___ Information provided

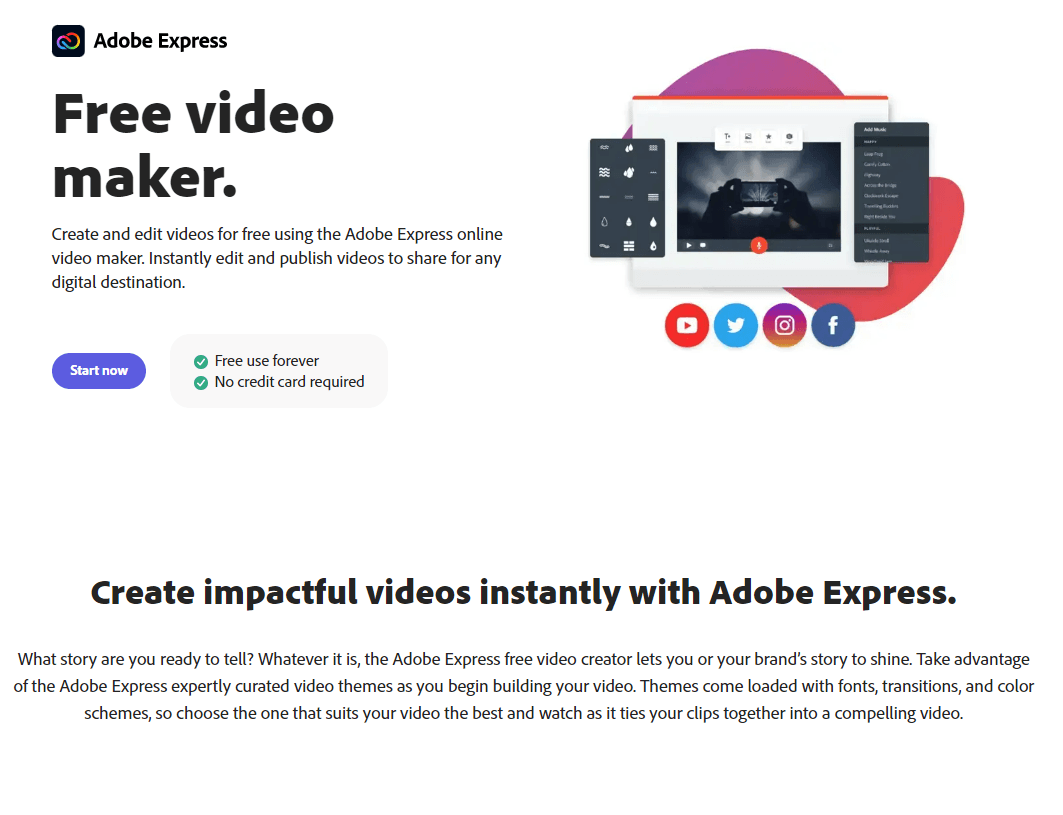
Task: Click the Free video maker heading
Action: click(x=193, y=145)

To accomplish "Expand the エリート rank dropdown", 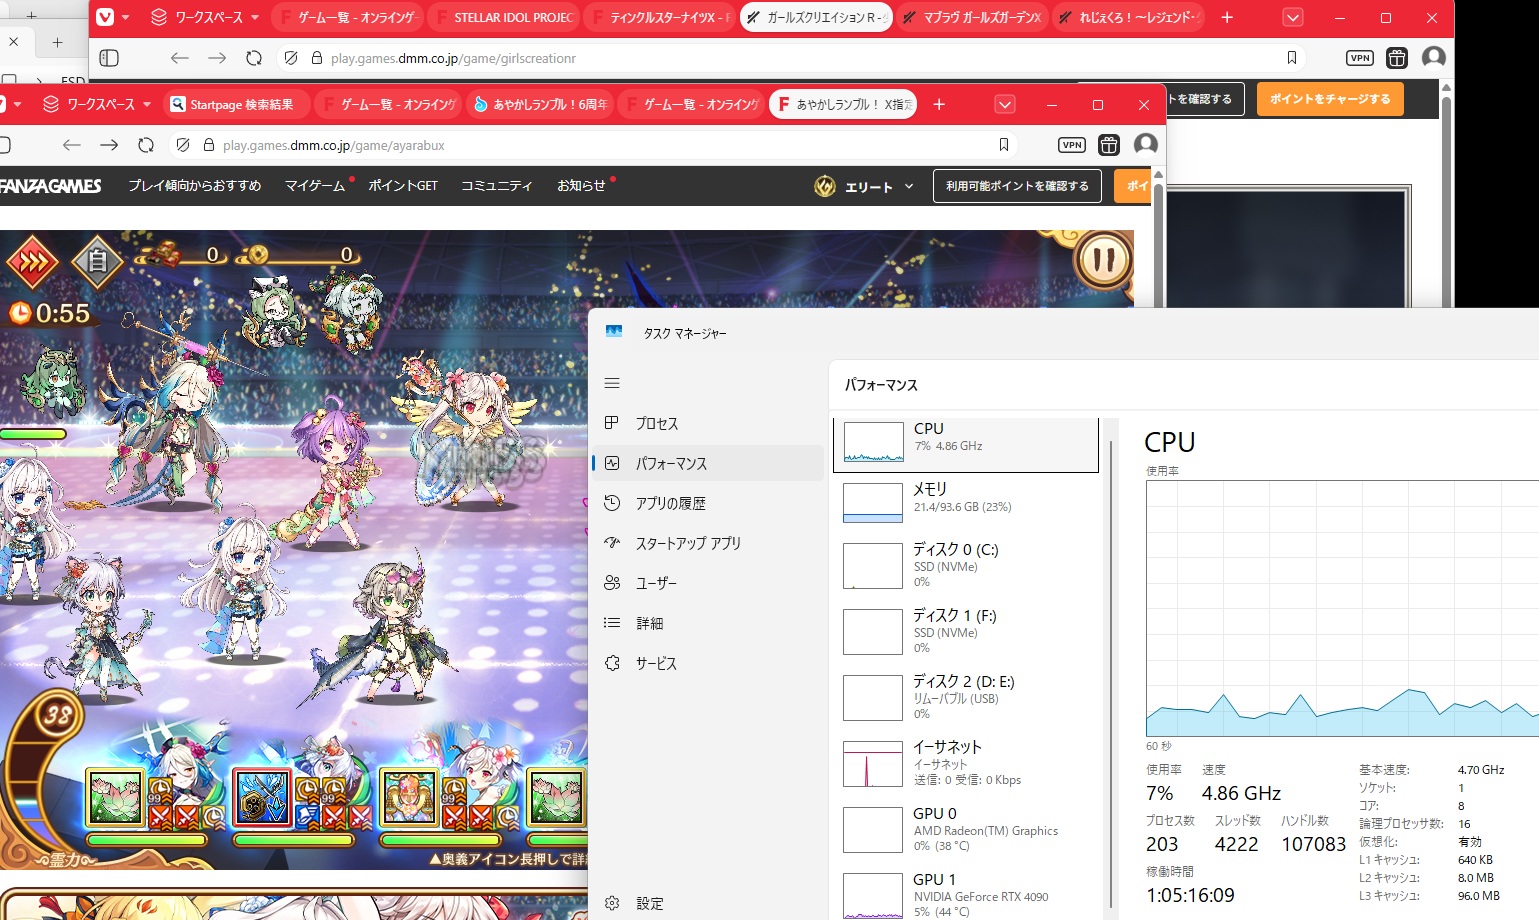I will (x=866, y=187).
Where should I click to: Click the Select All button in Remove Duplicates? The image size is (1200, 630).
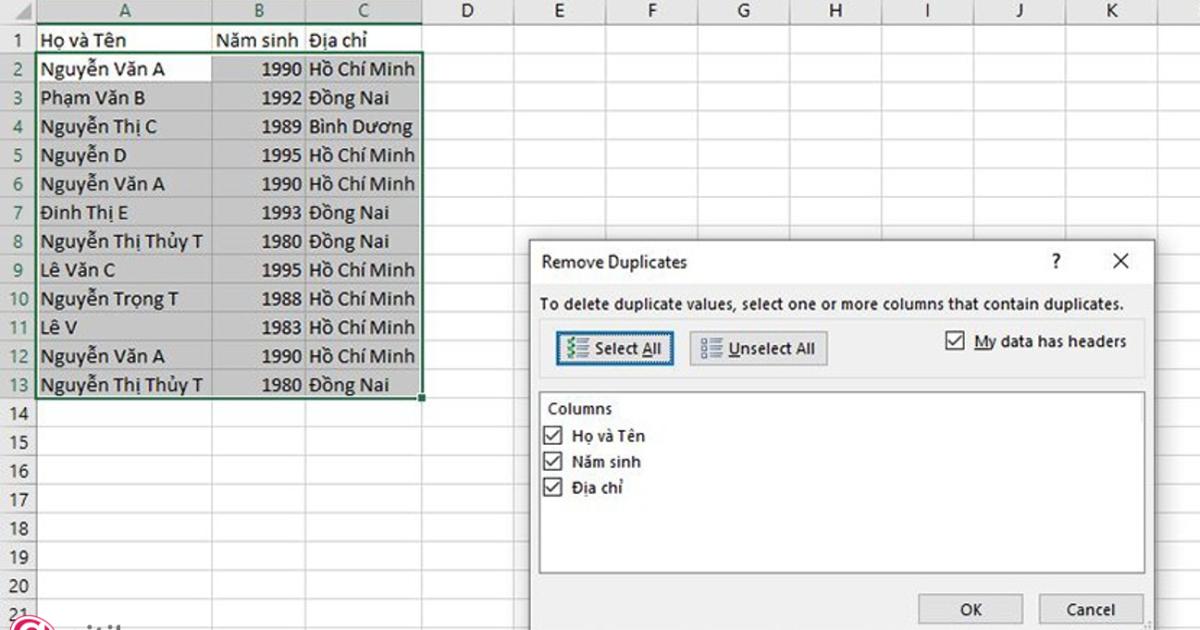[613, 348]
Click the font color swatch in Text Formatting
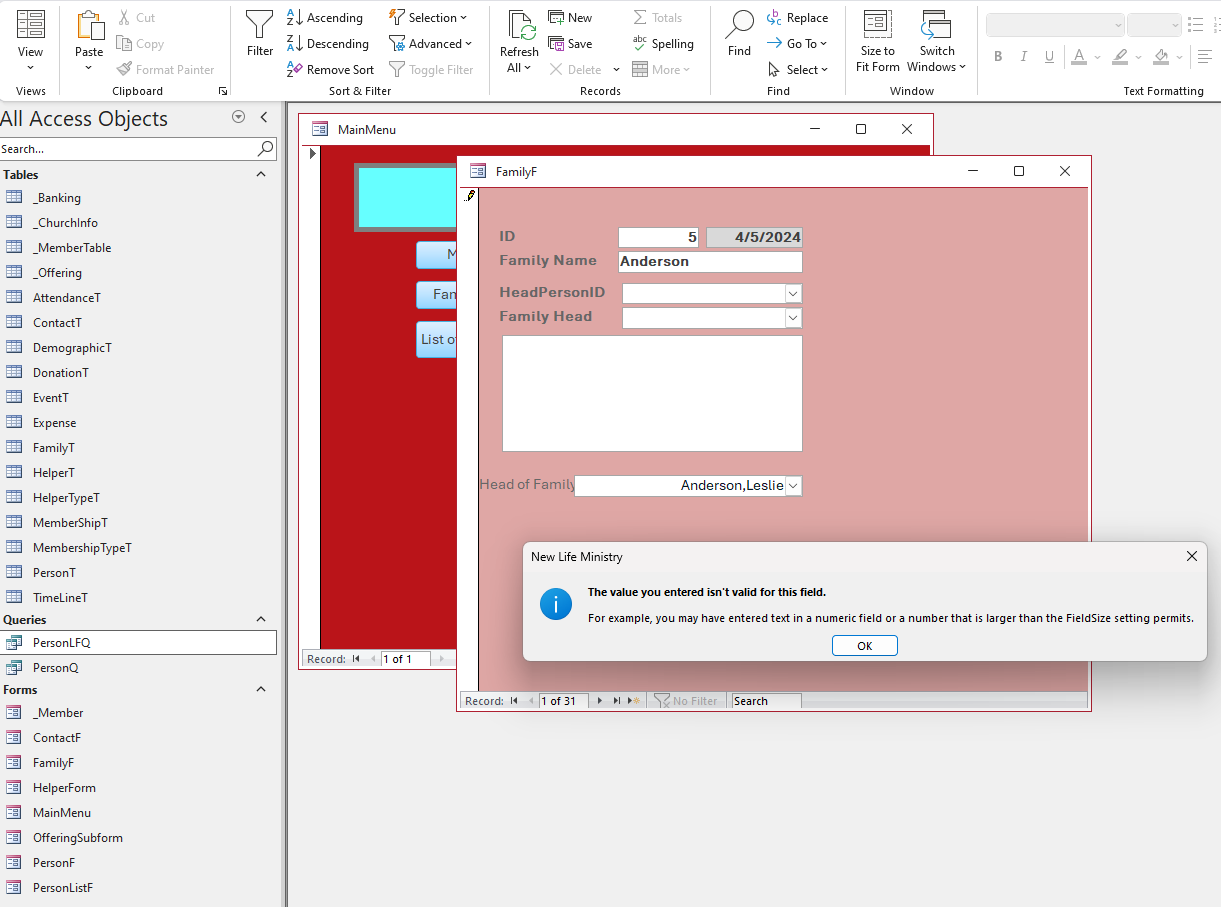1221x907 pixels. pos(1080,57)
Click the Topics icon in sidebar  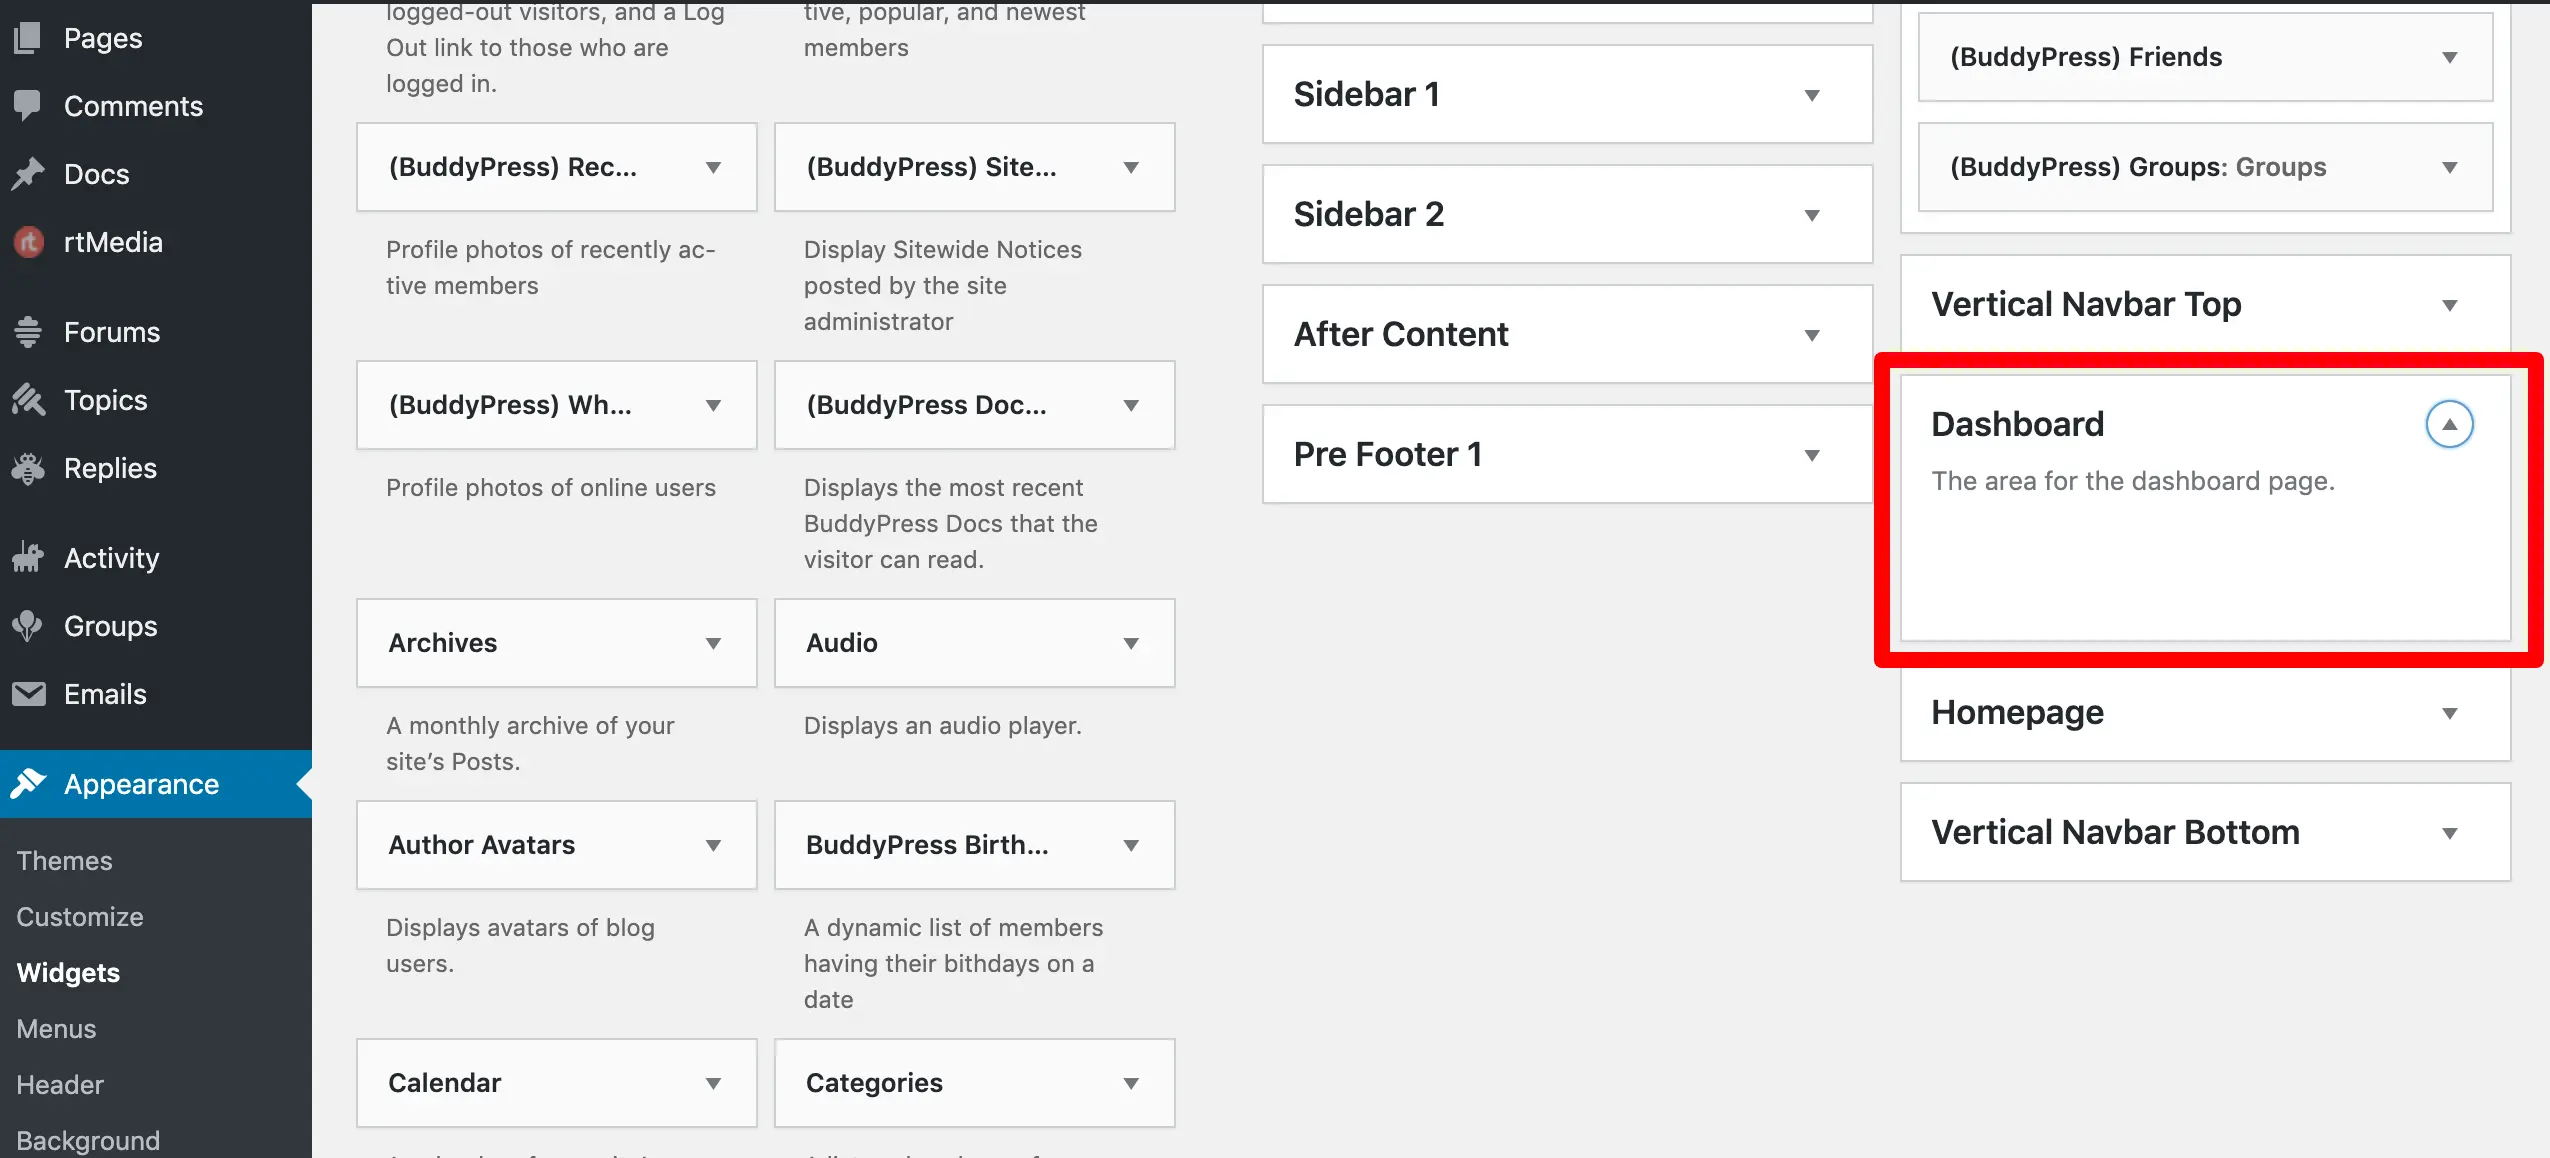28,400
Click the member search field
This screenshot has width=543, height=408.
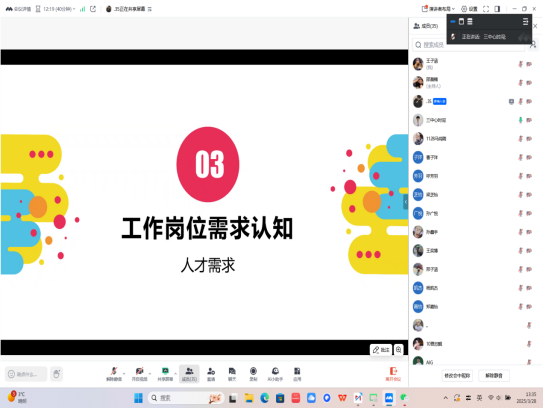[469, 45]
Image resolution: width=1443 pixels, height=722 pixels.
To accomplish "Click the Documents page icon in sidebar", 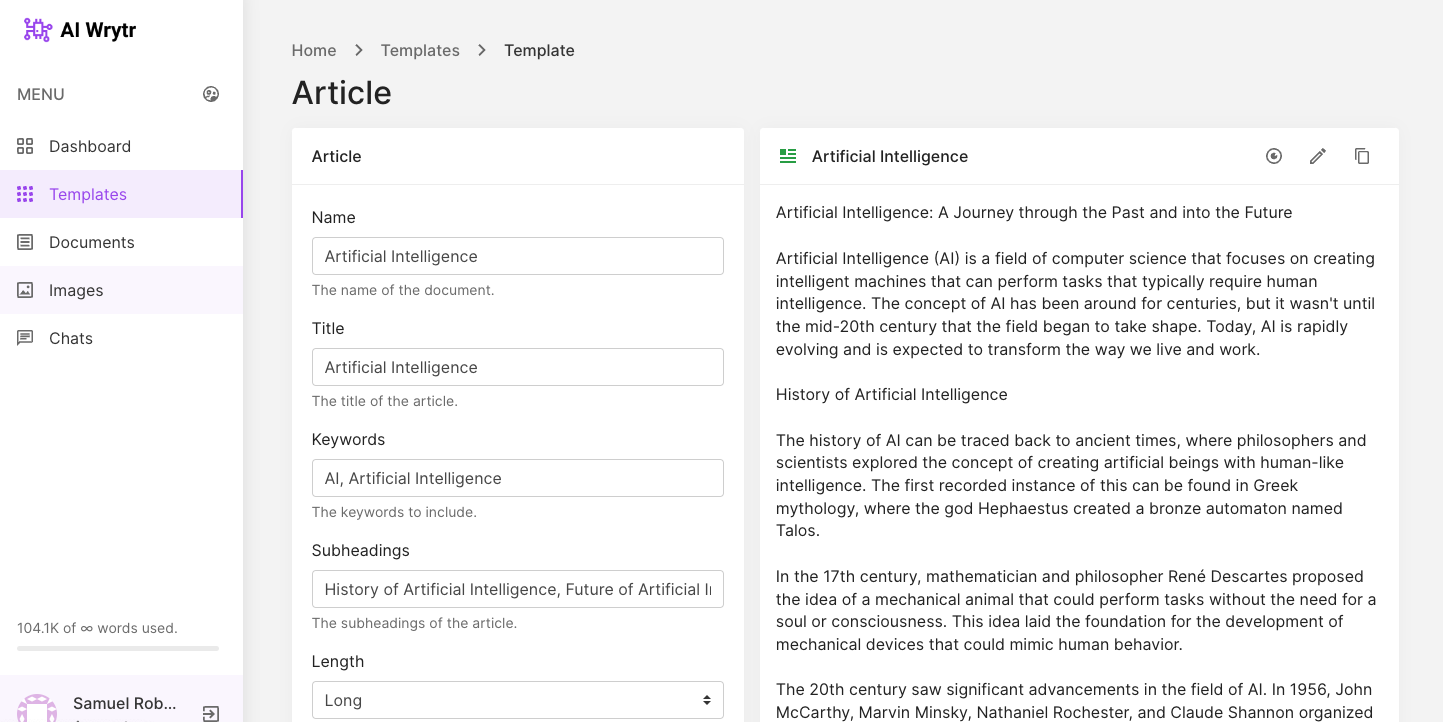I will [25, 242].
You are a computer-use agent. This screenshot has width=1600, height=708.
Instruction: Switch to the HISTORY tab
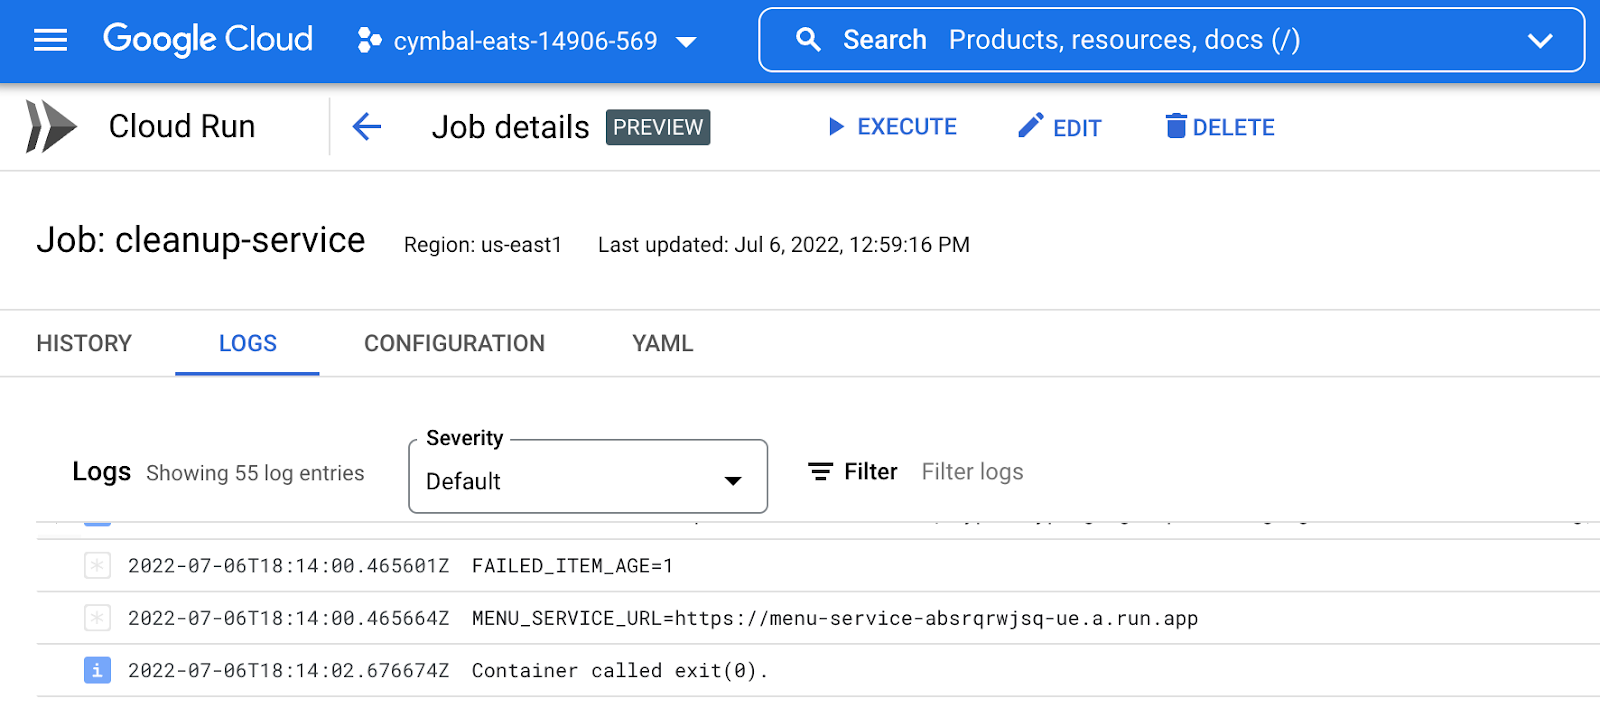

______

Problem to solve: Please repeat, exactly as written, only the lines from the line with "You are a computer-use" to the end of the data, leaving out every picture.

Answer box:
You are a computer-use agent. This screenshot has width=1600, height=708.
Instruction: Switch to the HISTORY tab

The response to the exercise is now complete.